1 de enero de 2025
Lunes Santo
Fue un periodo de cambio, de una banda a otra, de un colegio a otro, de una casa que ya no será igual… Unos años muy convulsos, pero en los que había algo que se mantenía constante, esos sábados de ensayos, esos conciertos… y esas semanas santas.
Llega el lunes.
Nuevamente toca ir a la Iglesia Mayor pero antes de salir toca revisarlo todo: carpeta con las marchas del repertorio, cañas de repuesto, paño, papel para la saliva (y para proteger los labios, que la semana es larga) y, por supuesto, el traje de gala, que no puede faltar.

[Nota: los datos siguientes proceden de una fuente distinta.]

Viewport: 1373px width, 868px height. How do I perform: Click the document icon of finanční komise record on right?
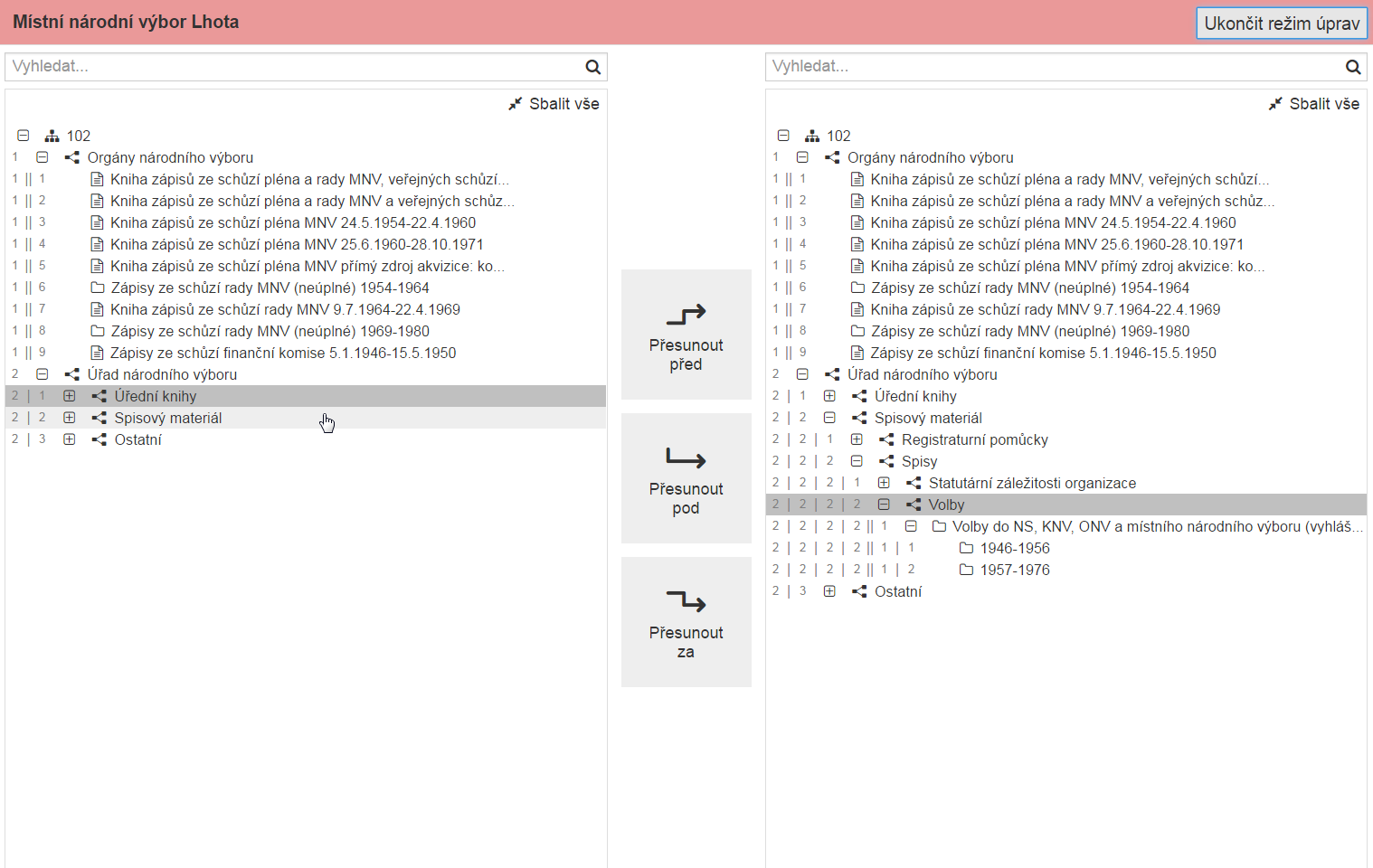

Sale de casa y ya de camino se encuentra a un niño con su padre, el niño me mira, y sonriente, le dice a su padre:
- Mira, ¡es un clarinete!
- No hijo, es una trompeta – dijo tranquilamente el padre.
Les miró y, sin querer meterse mucho, continuó la marcha (tocaba el clarinete).

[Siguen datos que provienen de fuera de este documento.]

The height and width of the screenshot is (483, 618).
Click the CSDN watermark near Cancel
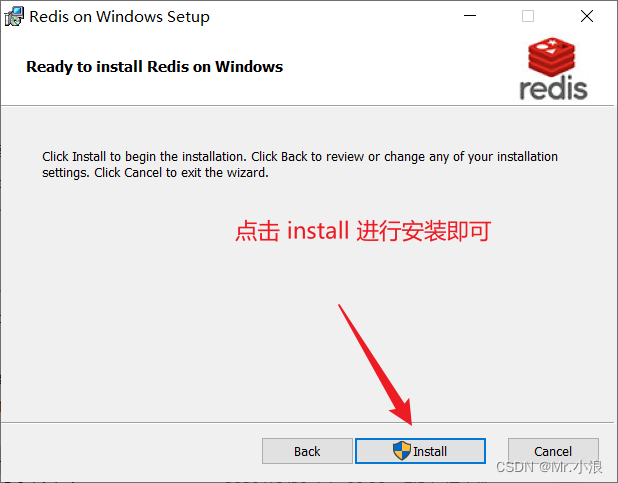pyautogui.click(x=549, y=467)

Llega a la Plaza de la Iglesia, bordea la multitud que ya se agolpaba en esta soleada tarde de abril para poder ver la salida bien, y llega al punto de quedada. La banda de cornetas y tambores ya se encuentra ahí, preparados. Se fija un poco ellos pero pronto va en busca de sus compañeros, amigos ya. Les saluda y charla un rato.
- ¡Espera, que sale ya! – le dice uno de ellos, mientras se escucha a la corneta de la banda del cristo entonar las primeras notas del toque de corneta que preludian al himno nacional.

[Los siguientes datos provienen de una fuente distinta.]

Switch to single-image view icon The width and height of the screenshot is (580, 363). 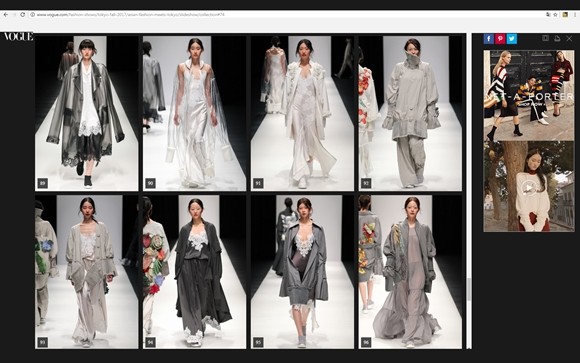pyautogui.click(x=546, y=38)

El cristo ya se marcha, y rápidamente todos van ocupando el hueco que deja la otra banda. Sigue hablando un poco hasta que ya llega el subdirector, afinador en mano, haciendo la ronda con todos. Se coloca en su sitio, prepara la primera marcha, y ojea la segunda para ver cómo empieza, ya que van enlazadas. Esto comienza, y poco a poco, se adentran en la carrera oficial y el tiempo pasa…
Sin dudas, es el día de la confirmación de que esto va en serio, o mejor dicho, para largo. Tiempos extraños pasaron, y más que vendrán, pero sabe que aquí tiene amigos que le acompañarán, no sabe si para toda la vida.